• [INSTRUCTIONS FOR THE TASK]:
Lines from the one containing "Open the DB Optimizer database sidebar icon" through the last line of the material below: print these exactly, and only these.

• [INFORMATION SUPPLIED]:
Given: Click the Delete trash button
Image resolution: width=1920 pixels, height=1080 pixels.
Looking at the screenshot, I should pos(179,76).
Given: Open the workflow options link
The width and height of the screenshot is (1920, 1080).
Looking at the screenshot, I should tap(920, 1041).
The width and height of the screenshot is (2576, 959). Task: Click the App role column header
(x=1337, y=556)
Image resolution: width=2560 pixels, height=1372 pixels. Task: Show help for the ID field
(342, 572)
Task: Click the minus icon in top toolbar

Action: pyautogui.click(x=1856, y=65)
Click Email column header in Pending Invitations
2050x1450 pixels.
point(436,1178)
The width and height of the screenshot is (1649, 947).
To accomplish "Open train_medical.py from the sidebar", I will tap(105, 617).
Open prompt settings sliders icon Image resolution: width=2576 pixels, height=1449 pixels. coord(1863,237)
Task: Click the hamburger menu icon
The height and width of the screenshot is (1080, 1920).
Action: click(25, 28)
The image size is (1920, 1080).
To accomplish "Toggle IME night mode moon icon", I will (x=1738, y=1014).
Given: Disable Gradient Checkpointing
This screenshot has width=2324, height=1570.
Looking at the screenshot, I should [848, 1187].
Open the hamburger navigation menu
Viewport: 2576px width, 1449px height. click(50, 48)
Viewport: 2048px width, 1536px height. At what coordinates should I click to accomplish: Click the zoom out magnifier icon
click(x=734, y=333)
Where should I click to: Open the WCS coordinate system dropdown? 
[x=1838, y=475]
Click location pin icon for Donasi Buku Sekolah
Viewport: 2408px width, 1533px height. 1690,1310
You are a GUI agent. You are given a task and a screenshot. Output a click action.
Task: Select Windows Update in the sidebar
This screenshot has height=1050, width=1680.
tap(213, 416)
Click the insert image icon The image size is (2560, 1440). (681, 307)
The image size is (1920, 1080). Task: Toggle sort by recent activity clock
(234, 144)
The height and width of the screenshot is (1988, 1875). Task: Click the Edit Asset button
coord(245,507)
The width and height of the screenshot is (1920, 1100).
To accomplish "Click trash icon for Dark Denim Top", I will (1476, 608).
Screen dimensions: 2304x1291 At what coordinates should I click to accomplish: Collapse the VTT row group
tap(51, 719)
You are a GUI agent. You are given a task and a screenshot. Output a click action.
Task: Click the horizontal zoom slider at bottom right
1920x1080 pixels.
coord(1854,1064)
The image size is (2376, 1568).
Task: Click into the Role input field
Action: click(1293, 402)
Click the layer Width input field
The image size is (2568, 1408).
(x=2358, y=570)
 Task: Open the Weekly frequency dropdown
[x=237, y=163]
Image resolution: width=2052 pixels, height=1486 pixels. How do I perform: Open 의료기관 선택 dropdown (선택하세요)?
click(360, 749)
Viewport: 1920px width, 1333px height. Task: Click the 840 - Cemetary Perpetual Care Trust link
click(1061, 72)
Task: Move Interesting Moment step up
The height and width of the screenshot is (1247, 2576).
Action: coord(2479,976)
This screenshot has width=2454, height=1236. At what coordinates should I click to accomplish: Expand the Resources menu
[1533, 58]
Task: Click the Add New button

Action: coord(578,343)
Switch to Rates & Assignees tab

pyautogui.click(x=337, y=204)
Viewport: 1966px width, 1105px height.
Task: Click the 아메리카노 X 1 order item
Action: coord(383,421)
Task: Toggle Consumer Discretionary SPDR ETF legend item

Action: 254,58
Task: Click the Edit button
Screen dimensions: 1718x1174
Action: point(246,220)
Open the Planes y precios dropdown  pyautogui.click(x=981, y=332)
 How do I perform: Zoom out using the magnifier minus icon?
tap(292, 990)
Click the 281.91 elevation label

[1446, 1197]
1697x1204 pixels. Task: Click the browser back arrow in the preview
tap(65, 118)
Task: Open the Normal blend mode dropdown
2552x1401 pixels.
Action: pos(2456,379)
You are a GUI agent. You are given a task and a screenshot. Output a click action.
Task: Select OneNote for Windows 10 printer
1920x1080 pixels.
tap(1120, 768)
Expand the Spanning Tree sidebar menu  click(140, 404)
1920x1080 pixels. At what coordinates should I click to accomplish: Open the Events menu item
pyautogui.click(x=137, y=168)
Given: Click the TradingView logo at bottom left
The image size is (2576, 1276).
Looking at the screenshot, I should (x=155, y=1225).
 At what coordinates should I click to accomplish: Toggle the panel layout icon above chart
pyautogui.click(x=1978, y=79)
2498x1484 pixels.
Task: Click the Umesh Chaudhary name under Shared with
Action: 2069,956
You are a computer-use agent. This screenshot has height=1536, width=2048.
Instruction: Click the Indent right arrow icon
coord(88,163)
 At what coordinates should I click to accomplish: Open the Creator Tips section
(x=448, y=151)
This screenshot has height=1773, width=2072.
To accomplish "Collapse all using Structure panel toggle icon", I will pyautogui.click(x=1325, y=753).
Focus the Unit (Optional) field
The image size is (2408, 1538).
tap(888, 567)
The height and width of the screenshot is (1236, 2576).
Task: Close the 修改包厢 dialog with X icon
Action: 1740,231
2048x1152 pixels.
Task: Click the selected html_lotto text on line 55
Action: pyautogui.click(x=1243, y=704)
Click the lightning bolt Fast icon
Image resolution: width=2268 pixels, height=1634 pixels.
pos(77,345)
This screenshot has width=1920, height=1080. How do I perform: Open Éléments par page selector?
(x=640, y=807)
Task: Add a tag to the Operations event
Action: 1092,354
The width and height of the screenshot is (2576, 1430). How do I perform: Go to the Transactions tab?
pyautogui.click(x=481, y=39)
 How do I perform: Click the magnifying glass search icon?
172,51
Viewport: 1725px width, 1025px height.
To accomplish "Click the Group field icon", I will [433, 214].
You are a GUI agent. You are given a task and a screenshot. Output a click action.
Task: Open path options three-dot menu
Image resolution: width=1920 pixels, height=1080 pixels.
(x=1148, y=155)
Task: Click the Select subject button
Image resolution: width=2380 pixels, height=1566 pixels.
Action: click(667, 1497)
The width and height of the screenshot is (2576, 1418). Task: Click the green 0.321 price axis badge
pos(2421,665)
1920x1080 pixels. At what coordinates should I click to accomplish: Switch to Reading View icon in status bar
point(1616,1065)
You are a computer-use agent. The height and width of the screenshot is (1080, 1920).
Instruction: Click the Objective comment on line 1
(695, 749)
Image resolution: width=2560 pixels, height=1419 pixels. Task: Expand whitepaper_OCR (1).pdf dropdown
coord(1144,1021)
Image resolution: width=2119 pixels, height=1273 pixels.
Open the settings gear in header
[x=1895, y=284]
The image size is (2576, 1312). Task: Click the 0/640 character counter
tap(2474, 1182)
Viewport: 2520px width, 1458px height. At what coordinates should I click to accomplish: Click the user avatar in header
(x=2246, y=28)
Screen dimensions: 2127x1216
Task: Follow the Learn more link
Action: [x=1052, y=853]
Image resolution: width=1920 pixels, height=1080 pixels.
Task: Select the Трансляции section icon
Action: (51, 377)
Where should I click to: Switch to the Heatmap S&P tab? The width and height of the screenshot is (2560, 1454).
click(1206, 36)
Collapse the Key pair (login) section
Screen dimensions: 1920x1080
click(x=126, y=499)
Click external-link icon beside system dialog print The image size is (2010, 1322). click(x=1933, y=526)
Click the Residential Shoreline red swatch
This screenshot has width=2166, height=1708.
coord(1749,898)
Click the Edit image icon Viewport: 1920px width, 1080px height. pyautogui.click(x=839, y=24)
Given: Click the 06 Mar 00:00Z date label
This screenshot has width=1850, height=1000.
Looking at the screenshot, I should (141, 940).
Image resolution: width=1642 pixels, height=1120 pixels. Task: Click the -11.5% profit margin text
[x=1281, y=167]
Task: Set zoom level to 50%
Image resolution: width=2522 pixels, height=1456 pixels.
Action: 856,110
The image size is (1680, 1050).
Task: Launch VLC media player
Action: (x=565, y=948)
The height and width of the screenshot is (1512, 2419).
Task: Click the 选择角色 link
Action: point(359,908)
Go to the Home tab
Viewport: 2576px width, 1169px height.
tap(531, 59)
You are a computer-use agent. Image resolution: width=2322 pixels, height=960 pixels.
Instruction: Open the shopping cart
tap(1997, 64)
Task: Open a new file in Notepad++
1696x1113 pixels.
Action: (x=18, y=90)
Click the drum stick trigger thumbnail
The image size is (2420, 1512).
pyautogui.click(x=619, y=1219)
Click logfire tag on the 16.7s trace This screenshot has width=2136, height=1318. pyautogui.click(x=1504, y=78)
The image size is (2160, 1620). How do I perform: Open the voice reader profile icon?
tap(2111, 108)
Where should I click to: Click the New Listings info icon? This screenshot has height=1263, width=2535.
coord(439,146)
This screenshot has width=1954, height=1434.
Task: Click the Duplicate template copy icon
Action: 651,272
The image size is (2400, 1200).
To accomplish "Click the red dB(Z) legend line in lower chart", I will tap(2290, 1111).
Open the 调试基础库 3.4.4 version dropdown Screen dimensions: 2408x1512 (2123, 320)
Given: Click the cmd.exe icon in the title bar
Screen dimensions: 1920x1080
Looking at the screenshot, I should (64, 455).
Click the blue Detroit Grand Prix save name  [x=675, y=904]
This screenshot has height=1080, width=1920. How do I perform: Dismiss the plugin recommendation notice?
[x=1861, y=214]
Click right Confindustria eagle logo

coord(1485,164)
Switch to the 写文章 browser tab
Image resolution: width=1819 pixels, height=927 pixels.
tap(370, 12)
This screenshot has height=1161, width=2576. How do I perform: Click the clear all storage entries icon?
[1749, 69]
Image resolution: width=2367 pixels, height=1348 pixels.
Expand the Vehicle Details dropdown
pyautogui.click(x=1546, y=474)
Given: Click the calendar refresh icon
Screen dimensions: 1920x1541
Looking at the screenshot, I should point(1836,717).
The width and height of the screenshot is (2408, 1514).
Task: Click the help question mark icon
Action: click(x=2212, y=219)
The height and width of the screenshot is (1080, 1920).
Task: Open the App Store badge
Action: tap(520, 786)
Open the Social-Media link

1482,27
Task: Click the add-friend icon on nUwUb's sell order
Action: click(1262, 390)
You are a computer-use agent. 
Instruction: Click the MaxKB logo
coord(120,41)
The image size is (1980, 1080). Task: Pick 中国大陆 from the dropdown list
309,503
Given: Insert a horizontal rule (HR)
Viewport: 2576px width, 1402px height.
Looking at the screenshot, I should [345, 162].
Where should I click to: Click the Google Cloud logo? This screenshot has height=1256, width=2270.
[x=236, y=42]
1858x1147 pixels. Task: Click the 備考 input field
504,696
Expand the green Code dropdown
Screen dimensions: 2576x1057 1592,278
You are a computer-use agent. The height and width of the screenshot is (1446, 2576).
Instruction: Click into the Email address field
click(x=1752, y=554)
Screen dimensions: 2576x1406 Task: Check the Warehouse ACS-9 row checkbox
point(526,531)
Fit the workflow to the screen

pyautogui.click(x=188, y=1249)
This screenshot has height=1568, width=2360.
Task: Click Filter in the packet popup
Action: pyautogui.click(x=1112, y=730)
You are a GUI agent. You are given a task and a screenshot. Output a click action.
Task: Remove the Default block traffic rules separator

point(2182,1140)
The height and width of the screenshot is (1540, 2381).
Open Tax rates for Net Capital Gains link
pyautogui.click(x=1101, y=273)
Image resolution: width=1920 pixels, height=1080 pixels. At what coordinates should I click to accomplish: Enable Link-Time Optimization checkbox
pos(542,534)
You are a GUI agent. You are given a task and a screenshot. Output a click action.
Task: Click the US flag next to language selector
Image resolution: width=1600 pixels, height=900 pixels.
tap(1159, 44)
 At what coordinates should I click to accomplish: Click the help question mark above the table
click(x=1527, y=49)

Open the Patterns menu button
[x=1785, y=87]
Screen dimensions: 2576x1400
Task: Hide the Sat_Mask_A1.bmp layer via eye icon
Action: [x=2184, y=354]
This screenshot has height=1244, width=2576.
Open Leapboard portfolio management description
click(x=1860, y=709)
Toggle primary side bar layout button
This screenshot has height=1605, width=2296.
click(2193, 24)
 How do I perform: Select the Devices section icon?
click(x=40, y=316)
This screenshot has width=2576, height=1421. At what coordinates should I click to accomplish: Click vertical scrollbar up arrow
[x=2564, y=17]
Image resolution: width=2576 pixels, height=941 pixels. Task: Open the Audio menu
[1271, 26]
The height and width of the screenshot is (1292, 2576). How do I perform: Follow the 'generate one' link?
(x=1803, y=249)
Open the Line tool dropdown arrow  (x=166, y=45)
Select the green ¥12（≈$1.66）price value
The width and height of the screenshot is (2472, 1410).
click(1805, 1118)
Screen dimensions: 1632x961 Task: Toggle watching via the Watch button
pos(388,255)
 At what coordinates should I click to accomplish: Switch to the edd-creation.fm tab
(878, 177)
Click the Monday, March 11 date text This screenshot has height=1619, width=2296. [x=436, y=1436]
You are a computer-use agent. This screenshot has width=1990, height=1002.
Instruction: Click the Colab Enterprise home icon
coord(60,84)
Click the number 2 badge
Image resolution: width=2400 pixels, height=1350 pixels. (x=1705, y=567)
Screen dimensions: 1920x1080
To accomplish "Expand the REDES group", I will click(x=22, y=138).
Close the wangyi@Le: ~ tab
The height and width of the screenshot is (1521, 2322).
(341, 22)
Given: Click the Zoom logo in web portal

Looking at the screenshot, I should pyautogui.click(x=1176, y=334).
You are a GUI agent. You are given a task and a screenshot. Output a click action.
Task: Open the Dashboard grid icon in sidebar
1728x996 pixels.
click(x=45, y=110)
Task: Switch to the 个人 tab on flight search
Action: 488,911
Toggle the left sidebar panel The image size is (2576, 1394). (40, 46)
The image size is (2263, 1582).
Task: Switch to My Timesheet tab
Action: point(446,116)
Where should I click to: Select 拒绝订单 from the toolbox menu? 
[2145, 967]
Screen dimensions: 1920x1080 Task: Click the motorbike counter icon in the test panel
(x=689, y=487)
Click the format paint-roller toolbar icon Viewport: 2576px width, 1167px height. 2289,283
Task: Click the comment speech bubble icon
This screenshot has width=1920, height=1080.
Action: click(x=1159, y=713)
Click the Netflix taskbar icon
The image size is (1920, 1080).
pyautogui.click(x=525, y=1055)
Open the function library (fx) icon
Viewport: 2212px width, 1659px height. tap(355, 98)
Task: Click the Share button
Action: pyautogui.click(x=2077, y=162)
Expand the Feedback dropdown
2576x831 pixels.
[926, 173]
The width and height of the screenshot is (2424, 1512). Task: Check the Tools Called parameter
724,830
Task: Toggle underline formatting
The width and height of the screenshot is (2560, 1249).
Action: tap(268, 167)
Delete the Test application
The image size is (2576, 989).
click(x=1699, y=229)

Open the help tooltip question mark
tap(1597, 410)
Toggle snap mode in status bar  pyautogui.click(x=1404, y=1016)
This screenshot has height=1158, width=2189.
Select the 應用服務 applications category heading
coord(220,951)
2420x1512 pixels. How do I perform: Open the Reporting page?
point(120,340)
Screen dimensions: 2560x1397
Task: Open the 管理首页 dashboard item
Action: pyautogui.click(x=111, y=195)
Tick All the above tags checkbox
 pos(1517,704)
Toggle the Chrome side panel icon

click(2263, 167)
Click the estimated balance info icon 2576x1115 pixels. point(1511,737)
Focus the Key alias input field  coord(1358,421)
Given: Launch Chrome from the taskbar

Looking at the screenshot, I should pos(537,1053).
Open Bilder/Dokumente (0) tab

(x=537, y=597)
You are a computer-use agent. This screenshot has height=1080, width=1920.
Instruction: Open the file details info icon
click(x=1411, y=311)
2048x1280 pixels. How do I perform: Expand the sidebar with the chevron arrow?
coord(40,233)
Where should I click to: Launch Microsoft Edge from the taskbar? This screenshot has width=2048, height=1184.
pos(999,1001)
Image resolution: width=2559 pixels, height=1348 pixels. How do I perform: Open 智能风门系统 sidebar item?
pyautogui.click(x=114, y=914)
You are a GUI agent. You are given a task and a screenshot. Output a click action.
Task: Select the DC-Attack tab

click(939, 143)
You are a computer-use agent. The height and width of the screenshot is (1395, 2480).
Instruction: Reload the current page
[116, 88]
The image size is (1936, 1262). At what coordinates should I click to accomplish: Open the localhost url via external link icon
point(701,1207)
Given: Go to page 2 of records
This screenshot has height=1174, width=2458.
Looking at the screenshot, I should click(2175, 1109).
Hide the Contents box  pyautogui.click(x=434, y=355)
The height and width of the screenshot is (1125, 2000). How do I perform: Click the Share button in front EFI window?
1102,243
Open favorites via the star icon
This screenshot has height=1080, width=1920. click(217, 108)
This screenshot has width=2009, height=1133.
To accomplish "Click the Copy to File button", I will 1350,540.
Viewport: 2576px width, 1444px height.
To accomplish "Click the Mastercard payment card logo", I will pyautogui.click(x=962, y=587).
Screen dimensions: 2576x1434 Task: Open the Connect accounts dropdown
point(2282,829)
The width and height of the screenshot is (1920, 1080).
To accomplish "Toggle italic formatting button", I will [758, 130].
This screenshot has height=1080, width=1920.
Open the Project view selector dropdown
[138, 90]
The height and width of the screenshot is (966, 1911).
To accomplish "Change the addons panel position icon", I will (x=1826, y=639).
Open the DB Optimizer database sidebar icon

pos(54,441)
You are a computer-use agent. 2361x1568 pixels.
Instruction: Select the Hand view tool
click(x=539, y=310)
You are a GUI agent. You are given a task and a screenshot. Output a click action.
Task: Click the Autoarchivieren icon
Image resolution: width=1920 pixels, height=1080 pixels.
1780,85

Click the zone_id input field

• [TASK SOLUTION]:
Open the DB Optimizer database sidebar icon

pos(54,441)
You are a computer-use agent. 2361x1568 pixels.
Instruction: Select the Hand view tool
click(x=539, y=310)
You are a GUI agent. You are given a task and a screenshot. Output a click action.
Task: Click the Autoarchivieren icon
Image resolution: width=1920 pixels, height=1080 pixels.
1780,85

Click the zone_id input field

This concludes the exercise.